-- SOURCE DATA follows --
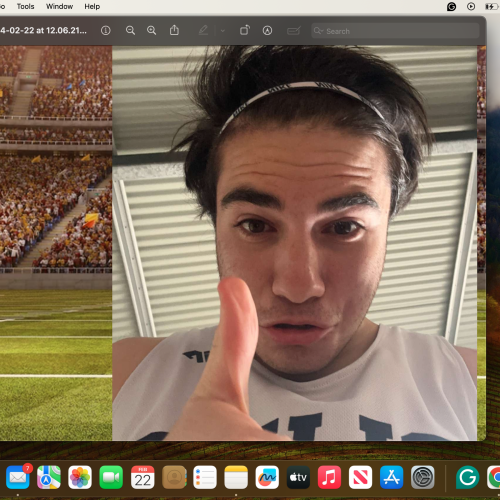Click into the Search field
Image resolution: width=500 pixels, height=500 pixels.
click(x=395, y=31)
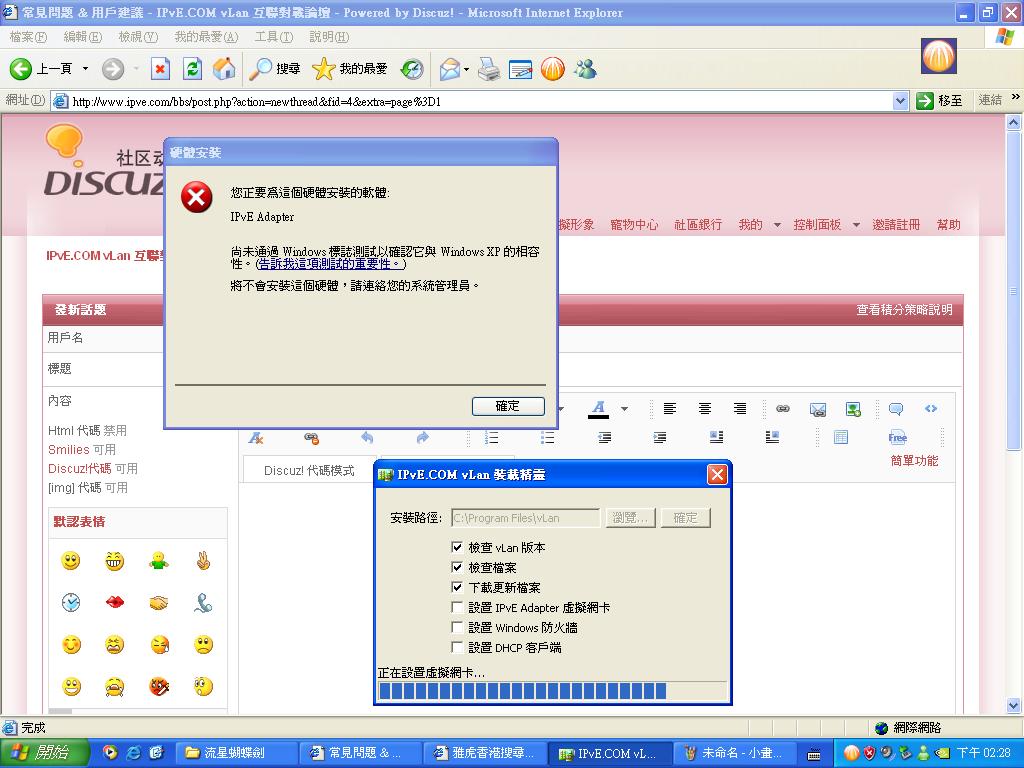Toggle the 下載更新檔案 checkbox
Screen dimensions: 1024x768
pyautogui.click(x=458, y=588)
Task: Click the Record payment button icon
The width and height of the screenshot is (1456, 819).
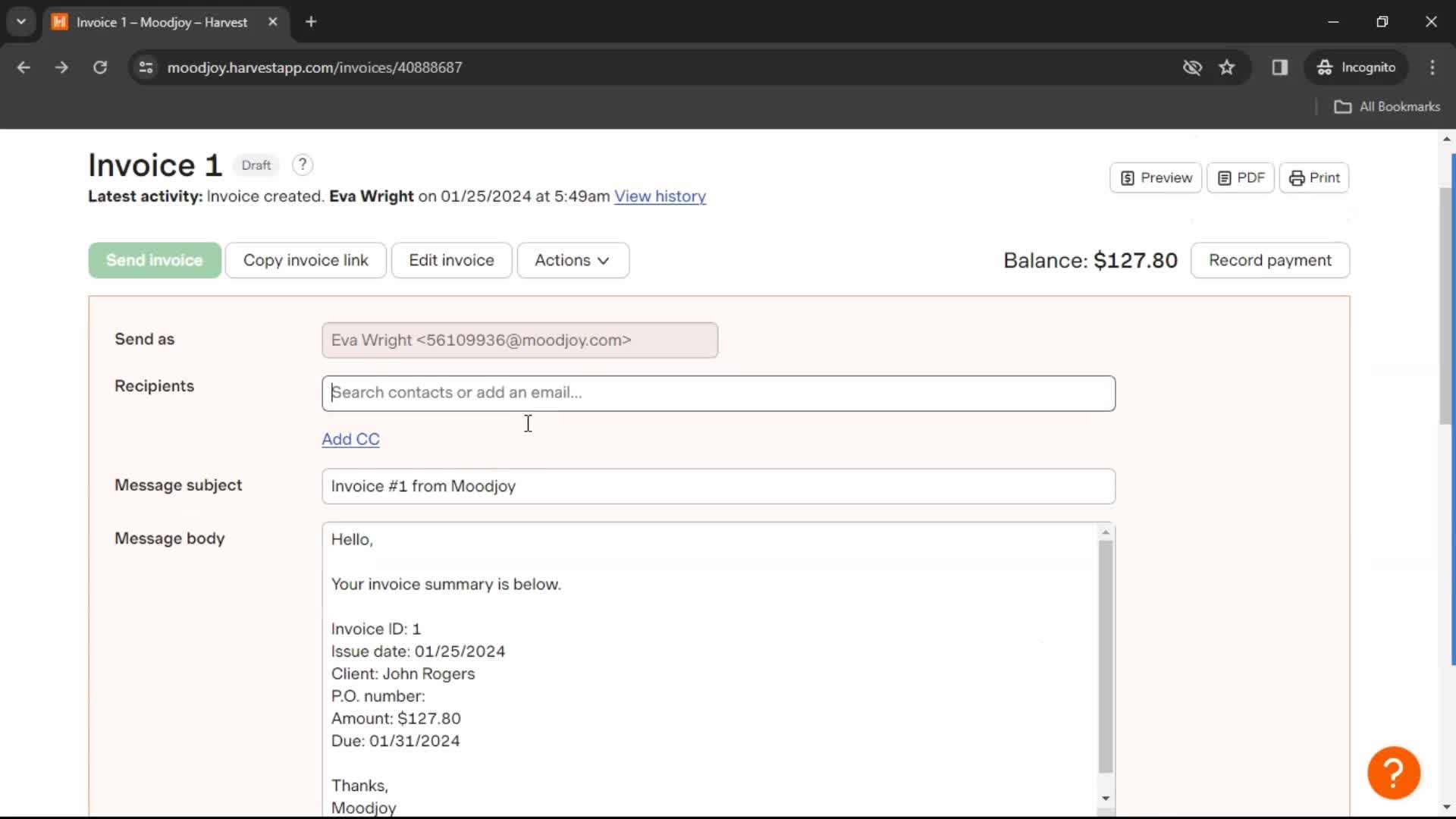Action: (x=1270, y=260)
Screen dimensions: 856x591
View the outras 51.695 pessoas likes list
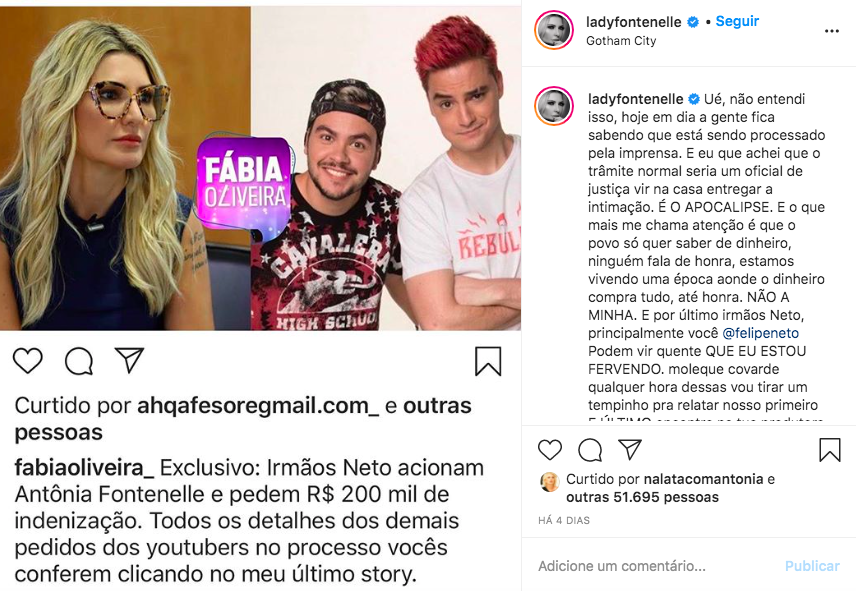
-- SOURCE DATA concluded --
PROBLEM: A word-for-word copy is needed of the lines from the line holding "Task: Click the Record payment button icon" through the end of the records, both included, excluding every picture.

ANSWER BOX:
Task: Click the Record payment button icon
The width and height of the screenshot is (1456, 819).
Action: (x=1270, y=260)
Screen dimensions: 856x591
View the outras 51.695 pessoas likes list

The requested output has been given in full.